For one thing, says sheriff Matt Gentry, be straightforward about the pros and cons of the job — while stressing that it's an immensely rewarding career for the right person...and for those with the long-term patience to let opportunities appear.
"It's a very demanding job with low pay and long hours, and you have to work weekends and holidays." Gentry says with a good-humored chuckle; one borne from the understanding of someone who's lived through the job's highs and lows.
"But what we tell young men and women who are recruited is this: If you will stay planted and develop a career here, it is very rewarding. You get to help people, and the farther down that path you go, the more you will see things begin to open up into the career it can become. One of the greatest things that we can do in life is being a servant. And very often, once someone starts down the path, they begin to realize just how rewarding all of it can be."
Once they reach mid-career and begin to identify their areas of specialty, pay can open up significantly for sheriff's deputies and police officers. But, as Gentry points out, starting pay is low for new recruits. "The pay range in the beginning is from $29,000 to $35,000, depending on whether you're starting in the jail or on patrol," he says.
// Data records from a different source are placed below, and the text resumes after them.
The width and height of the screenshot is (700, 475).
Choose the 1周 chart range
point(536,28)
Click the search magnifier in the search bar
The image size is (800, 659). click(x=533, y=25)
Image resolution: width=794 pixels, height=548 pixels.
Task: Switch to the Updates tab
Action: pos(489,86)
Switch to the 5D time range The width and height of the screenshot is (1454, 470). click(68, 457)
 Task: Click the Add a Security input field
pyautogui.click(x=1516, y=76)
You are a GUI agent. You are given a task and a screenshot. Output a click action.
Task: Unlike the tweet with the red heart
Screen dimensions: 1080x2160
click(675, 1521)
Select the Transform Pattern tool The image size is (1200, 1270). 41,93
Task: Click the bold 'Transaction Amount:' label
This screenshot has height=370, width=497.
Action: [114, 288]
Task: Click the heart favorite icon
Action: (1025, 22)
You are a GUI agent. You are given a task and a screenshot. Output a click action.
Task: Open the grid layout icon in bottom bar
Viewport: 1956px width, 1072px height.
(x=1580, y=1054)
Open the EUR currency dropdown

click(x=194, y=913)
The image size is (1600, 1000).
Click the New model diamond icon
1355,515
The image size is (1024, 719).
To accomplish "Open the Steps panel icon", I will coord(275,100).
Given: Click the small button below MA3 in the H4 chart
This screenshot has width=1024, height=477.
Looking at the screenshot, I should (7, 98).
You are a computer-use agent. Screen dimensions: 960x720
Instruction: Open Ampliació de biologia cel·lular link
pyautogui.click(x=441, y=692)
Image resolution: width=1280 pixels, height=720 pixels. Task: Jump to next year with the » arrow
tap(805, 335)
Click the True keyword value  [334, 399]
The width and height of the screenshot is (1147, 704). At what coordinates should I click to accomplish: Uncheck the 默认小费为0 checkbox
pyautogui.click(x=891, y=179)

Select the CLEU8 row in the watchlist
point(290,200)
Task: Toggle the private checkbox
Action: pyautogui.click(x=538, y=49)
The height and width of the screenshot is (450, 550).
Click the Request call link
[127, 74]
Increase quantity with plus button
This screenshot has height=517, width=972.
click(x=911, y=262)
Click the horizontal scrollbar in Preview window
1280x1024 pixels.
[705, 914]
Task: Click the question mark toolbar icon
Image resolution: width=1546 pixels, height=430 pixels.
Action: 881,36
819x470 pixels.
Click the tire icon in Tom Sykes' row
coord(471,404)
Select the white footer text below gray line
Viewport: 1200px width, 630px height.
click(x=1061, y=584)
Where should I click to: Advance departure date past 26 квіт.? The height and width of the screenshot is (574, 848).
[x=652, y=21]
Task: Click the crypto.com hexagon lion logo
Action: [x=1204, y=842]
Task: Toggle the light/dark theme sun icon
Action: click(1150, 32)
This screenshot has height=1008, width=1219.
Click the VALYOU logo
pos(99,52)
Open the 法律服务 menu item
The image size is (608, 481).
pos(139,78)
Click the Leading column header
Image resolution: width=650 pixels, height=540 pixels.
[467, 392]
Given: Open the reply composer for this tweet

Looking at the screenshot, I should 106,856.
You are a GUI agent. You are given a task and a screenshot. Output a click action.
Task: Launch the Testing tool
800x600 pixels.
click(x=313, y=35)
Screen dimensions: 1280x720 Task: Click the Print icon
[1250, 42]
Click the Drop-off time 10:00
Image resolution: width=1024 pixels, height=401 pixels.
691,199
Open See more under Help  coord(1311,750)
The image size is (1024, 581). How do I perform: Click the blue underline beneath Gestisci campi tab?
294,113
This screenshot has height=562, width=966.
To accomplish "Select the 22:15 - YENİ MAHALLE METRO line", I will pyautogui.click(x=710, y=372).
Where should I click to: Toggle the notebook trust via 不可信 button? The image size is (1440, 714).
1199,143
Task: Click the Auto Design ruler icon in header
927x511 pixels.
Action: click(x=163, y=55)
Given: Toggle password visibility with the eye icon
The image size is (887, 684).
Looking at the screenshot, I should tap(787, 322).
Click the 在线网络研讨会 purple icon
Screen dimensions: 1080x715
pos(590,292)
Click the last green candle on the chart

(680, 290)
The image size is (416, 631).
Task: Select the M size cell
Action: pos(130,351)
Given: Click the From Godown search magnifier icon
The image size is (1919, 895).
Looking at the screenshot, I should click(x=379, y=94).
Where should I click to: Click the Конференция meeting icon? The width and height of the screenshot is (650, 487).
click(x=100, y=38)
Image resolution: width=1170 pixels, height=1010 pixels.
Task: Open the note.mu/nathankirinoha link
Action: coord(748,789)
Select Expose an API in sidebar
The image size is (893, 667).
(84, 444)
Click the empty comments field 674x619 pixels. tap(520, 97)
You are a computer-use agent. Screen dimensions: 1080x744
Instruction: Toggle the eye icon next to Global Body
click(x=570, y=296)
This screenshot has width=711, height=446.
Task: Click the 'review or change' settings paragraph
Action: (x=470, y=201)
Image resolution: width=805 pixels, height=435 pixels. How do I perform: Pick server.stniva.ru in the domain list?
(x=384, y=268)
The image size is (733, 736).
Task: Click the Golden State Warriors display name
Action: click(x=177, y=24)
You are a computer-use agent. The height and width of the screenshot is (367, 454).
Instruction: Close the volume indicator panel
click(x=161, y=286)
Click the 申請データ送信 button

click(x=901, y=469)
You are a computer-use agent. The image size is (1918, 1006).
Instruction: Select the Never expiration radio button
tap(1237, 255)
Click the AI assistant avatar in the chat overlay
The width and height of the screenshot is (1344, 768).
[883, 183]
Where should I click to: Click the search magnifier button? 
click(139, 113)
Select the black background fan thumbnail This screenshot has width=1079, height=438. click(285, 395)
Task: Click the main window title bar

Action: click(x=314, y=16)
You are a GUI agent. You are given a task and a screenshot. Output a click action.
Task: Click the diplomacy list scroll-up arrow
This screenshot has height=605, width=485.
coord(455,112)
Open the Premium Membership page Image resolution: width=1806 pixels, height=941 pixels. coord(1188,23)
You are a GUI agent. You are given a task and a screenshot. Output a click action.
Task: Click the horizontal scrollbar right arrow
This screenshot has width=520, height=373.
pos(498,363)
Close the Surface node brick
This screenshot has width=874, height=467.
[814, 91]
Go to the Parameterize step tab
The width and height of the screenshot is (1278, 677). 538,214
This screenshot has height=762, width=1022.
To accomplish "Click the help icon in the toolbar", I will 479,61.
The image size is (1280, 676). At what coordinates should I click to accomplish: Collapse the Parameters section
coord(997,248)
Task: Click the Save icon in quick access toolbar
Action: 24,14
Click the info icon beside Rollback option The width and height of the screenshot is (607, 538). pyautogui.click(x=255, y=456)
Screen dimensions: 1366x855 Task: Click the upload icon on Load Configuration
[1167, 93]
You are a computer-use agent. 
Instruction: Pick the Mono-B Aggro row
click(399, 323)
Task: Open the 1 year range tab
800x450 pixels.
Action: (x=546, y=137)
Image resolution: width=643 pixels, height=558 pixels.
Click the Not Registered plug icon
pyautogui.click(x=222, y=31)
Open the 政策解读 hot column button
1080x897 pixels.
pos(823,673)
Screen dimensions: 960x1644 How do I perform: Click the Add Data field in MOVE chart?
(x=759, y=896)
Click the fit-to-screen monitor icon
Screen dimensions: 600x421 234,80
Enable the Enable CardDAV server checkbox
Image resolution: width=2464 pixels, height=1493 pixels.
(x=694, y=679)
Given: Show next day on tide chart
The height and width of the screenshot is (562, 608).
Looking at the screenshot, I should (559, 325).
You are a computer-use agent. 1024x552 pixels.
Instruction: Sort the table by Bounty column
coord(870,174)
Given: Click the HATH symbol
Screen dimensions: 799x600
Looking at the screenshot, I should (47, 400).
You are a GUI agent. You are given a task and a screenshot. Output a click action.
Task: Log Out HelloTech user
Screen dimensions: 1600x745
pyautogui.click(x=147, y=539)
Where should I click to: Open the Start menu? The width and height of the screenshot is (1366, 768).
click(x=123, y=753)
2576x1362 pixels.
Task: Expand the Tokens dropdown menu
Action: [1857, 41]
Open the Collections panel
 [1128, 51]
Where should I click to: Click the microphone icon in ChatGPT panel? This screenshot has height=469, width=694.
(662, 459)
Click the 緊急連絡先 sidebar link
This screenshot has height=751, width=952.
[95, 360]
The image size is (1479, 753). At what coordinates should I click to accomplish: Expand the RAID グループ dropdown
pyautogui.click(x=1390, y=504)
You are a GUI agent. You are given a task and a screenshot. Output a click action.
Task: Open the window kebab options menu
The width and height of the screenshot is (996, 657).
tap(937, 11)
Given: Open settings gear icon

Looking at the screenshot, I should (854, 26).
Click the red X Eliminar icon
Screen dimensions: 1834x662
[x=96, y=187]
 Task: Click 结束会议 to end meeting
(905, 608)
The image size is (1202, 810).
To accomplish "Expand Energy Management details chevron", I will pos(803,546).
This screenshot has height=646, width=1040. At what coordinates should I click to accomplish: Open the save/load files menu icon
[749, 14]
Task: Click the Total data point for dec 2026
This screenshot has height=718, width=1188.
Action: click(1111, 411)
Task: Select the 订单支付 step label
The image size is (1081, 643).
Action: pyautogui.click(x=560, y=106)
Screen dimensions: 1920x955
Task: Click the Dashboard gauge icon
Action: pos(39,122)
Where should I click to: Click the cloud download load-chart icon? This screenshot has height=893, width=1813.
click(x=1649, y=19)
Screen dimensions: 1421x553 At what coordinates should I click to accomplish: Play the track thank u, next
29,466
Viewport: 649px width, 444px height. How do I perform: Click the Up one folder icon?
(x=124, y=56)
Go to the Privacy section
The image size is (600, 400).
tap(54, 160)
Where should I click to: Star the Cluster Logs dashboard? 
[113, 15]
At the sheriff's office, a new hire with no background experience or prior law enforcement qualifications can expect to earn near the lower end of that range during the first year on the job, with education and military incentives potentially boosting the figure slightly. Inexperienced new hires typically start out either on jail duty or in dispatch, while attending one of Alabama's training academies to obtain APOSTC (Alabama Peace Officers' Standards and Training Commission) certification.
"Once they graduate from the academy, that's when they start their program for field training for patrol, and start working their way up," says Gentry. "There's also training here in-house for those who have been hired on, and it's constant. This is not the kind of work where you can learn it all in six months or in a year. No matter where you are in your career, in fact, you're always learning. New hires are part of that ongoing cycle, and they have to continually educate themselves and be able to adapt to changes."
It's not for everyone, but Gentry is quick to point out that a long-term career in law enforcement does have a way of retaining people who have a special heart for service.
"We tell people that, in the early going, there will be difficult times. No matter how far you go in your career, you will face difficult periods and challenges. But a lot of our men and women; people who started out new to law enforcement, do overcome those challenges. And when they do, they realize how rewarding a career this really is."